Magere Daten-Diät

Wie schön wird Einkaufen, wenn erst das Anstehen an der Kasse wegfällt – weil die Funkchips an den Bierflaschen in meinem Wagen der Kasse längst zugeflüstert haben, was und wie viel ich zu zahlen habe. Wie angenehm finde ich es, wenn ich an einer Hotline per Namen begrüßt werde und der Berater schon auf dem Schirm hat, was ich dort wann gekauft habe. Wie schön, wenn das Ticket bei der Bahn entlang meiner Fahrtstrecke automatisch gelöst und abgebucht wird, statt dass ich immer am Automaten in der Geldbörse herumfummeln muss. Und wenn meine Hemden und Socken erst Funkchips tragen, die selbst an der Waschmaschine die richtige Temperatur einstellen – das ist wahrer Fortschritt.

Aber es ist auch unheimlich: Längst ist bekannt, was ich kaufe, wofür abgebucht wird, mit wem ich über die Refinanzierung meiner Hypothek verhandle, welche Bücher ich bestelle, wo ich mein Auto tanke, welches Kino-Ticket ich erwerbe und wo ich dann sitze; dass ich graue Pullis bevorzuge. Dass ich ihn heute in der Trattoria Tavola zu einem Glas Barolo dabei hatte, wird bald automatisch per Funkchip an meinen Kardiologen übermittelt, wobei so nebenbei mitgeteilt wird, dass ich den Weg dahin mit der S-Bahn-Linie 7 zurückgelegt habe. Unser Leben, unsere Vorlieben, unsere Abneigungen, kurz: Jede unserer Lebensäußerungen wird in einem allumfassenden Nackt-Scanner erfasst, verfolgt, analysiert und zu Geschäftszwecken gespeichert. Es geht um mehr als Suchbegriffe bei Google und Vorschlagslisten bei Amazon. Es geht darum, dass die winzigsten Datenspuren durch „Reality Mining“ ausgebeutet werden.

Was ist daran so schlimm? Für den, der sich an die indiskrete Gesellschaft der Moderne gewöhnt hat – wenig. Internet-Nutzer gehen meist lässig damit um; informationelle Selbstbestimmung ist für sie ein Begriff aus der Datensteinzeit des vorigen Jahrtausends. Die Stasi erscheint lächerlich mit ihren Kartei‧kästen, in denen sie buchstäblich ersoffen ist, und mit ihren abgefangenen Faxen, zu deren Ausdruck das Thermopapier fehlte; der Zank um die Steuer-CD aus der Schweiz gestrig: Wer häufig auf das Stichwort „Gold“ und „Schweiz“ geht, hat wohl was in Zürich liegen, liebes Finanzamt? Erraten. Und welcher Bankname wurde letzte Woche abgefragt? Danke, keine Fragen mehr.
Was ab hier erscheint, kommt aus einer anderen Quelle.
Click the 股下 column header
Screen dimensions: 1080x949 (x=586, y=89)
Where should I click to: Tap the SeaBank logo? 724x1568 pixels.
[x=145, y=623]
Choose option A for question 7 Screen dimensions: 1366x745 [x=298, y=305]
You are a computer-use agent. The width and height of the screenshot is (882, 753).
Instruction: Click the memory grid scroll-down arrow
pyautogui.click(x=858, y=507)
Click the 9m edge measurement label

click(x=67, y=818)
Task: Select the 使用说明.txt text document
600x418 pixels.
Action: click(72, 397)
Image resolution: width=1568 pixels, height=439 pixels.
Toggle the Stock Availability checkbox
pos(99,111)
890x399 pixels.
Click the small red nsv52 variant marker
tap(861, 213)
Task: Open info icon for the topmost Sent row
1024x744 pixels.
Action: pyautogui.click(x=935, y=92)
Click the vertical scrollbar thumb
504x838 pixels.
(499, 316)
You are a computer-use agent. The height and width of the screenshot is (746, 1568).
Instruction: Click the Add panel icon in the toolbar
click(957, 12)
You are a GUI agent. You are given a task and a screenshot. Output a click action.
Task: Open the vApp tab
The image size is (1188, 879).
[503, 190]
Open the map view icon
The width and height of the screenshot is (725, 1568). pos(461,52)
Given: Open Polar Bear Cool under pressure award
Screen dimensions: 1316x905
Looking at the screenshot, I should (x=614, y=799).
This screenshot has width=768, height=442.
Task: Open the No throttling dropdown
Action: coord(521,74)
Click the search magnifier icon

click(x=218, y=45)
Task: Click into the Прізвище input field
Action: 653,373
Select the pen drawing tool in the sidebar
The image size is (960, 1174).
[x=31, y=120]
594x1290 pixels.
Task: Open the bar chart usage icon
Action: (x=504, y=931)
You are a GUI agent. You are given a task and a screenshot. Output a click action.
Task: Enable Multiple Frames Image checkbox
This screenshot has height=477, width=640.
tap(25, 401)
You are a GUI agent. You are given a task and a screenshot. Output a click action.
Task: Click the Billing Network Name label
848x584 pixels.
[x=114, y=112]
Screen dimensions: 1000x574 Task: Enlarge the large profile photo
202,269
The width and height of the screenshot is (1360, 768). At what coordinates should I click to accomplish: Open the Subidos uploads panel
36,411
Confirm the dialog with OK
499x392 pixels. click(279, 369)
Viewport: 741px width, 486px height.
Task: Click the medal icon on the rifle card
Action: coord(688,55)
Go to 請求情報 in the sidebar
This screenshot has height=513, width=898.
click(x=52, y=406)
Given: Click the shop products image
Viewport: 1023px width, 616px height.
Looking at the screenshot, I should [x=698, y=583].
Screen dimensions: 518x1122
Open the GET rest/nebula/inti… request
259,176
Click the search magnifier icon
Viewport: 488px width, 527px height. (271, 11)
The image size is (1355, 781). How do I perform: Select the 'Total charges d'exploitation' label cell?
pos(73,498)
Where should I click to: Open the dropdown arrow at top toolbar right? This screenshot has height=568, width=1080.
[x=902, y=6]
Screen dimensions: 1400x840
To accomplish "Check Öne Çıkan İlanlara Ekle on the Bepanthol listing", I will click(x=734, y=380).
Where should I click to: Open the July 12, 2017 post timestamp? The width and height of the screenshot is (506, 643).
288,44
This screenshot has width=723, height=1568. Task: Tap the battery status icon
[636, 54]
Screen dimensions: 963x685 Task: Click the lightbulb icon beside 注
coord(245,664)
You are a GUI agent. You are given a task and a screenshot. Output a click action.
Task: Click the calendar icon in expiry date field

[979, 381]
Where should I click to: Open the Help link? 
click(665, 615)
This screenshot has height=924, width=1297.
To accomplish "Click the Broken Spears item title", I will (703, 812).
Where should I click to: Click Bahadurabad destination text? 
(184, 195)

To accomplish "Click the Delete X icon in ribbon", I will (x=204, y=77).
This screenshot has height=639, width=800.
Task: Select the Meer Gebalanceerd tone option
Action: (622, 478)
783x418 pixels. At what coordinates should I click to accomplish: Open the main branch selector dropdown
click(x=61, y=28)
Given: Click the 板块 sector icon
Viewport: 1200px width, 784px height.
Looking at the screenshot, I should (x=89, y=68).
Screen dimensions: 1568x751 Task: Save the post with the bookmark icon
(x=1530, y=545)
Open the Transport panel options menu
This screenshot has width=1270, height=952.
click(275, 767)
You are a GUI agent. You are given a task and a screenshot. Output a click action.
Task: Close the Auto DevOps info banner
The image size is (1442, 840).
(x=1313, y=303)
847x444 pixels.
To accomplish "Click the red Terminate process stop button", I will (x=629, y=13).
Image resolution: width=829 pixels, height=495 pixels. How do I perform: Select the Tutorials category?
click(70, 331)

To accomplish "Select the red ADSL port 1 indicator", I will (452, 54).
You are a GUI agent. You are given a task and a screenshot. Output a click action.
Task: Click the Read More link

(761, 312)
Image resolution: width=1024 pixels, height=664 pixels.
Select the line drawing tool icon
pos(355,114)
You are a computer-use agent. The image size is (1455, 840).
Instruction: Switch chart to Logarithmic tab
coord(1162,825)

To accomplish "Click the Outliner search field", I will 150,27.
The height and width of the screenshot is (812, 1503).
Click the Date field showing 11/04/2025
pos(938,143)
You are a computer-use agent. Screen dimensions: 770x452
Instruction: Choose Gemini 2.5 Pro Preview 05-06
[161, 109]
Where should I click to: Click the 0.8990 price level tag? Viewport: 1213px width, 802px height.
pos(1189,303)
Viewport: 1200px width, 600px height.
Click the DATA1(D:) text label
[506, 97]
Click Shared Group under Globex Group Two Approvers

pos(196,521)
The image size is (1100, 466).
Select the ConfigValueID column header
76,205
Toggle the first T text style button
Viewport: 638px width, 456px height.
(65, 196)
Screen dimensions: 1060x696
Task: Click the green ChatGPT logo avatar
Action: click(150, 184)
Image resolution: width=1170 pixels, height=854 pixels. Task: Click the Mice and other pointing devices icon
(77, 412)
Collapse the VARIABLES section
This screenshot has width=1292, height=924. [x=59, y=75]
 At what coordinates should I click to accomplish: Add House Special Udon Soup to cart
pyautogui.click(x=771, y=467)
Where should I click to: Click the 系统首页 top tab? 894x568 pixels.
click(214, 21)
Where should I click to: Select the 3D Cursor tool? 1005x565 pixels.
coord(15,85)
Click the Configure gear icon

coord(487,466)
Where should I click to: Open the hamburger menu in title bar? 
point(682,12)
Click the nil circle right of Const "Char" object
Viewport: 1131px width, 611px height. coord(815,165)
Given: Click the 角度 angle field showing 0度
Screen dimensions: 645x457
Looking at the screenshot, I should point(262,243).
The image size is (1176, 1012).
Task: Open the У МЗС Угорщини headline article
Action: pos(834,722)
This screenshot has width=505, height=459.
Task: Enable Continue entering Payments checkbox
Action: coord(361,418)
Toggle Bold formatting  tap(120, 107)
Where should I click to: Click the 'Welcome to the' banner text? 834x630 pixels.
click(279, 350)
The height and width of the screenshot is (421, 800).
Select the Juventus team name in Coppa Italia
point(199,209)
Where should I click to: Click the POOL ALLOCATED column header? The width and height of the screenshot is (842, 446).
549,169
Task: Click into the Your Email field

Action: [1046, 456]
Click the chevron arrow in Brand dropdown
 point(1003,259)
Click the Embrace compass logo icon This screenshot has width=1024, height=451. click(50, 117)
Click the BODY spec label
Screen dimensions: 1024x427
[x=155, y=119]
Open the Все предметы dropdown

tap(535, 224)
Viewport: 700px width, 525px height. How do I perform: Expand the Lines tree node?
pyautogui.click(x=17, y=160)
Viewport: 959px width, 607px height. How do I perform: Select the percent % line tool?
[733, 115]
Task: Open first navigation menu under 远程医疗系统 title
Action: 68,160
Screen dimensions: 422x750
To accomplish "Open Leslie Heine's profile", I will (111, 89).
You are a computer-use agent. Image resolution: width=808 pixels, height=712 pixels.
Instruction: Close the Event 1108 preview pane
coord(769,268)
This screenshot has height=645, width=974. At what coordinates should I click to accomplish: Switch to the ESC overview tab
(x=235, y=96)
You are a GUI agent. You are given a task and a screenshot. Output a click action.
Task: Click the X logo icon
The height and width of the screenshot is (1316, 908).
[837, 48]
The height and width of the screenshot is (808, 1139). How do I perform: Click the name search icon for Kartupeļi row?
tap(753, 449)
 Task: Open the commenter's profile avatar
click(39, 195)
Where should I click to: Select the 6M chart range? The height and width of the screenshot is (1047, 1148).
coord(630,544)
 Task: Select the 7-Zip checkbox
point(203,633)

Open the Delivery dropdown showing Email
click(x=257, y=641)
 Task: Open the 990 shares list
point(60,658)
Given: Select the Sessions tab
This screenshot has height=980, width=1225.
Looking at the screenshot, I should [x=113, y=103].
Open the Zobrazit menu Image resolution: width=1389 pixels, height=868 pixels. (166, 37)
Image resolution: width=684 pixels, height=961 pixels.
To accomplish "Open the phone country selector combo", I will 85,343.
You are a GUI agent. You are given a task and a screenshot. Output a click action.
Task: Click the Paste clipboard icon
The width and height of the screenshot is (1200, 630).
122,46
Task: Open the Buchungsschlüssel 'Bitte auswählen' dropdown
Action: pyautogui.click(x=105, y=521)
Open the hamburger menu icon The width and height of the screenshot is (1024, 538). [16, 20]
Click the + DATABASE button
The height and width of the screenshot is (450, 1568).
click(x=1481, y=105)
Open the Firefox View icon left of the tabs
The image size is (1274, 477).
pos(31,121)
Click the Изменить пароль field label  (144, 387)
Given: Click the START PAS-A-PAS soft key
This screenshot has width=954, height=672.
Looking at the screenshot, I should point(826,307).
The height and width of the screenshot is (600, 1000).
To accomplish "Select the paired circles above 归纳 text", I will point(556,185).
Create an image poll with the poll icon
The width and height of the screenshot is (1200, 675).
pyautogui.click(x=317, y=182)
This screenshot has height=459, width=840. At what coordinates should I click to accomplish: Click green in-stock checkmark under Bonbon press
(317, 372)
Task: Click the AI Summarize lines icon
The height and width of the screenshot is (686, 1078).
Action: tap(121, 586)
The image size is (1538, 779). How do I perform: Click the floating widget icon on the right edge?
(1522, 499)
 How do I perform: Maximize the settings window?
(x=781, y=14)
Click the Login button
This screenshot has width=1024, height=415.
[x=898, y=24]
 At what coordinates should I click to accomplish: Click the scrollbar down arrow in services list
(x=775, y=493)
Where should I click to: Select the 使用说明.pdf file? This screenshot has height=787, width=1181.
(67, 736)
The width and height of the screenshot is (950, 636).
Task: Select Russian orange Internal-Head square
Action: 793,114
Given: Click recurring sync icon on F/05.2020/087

Bedrohlich sind nicht die scheinbar belanglosen Informationen. Es ist das Zusammenlegen kleinster Informationsspuren. Privatheit stirbt nicht im Internet, sondern an der Supermarktkasse. Waren es früher der Staat und seine Geheimpolizei, sind es heute innovative Existenzgründer des Datenbergbaus, die viele Bits zum Puzzle unseres Ich zusammenlegen. Der Übergang zum totalen Überwachungsstaat bleibt fließend: China hat es bei Google versucht, und unsere famose Bundesregierung hat zugestimmt, dass alle unsere Bankdaten automatisch an die USA überspielt werden. Erst das Europäische Parlament hat diesen Persönlichkeitsverrat gestoppt.

Das zeigt unsere Schwierigkeiten mit den Tausend Datenzwergen, die uns mit ihren feinen Seilen fesseln wie Gulliver: Das Recht auf informationelle Selbstbestimmung ist im Datenwust verschüttet worden. Jeder Einzelne muss seine Daten schützen. Bald wird es zwei Gruppen geben: die vollständig durchleuchteten Ignoranten – und die, die selbstbewusst auf Daten-Diät achten, gelegentlich ihr Telefon abschalten, wie einst Opa noch bar bezahlen und nicht alle Möglichkeiten des Reality Mining an sich ausprobieren lassen. Und manche fordern einen „Datenbrief“ – damit wir wenigstens einmal im Jahr selbst erfahren, was andere über uns längst wissen. So klein ist unsere Privatsphäre bereits geworden.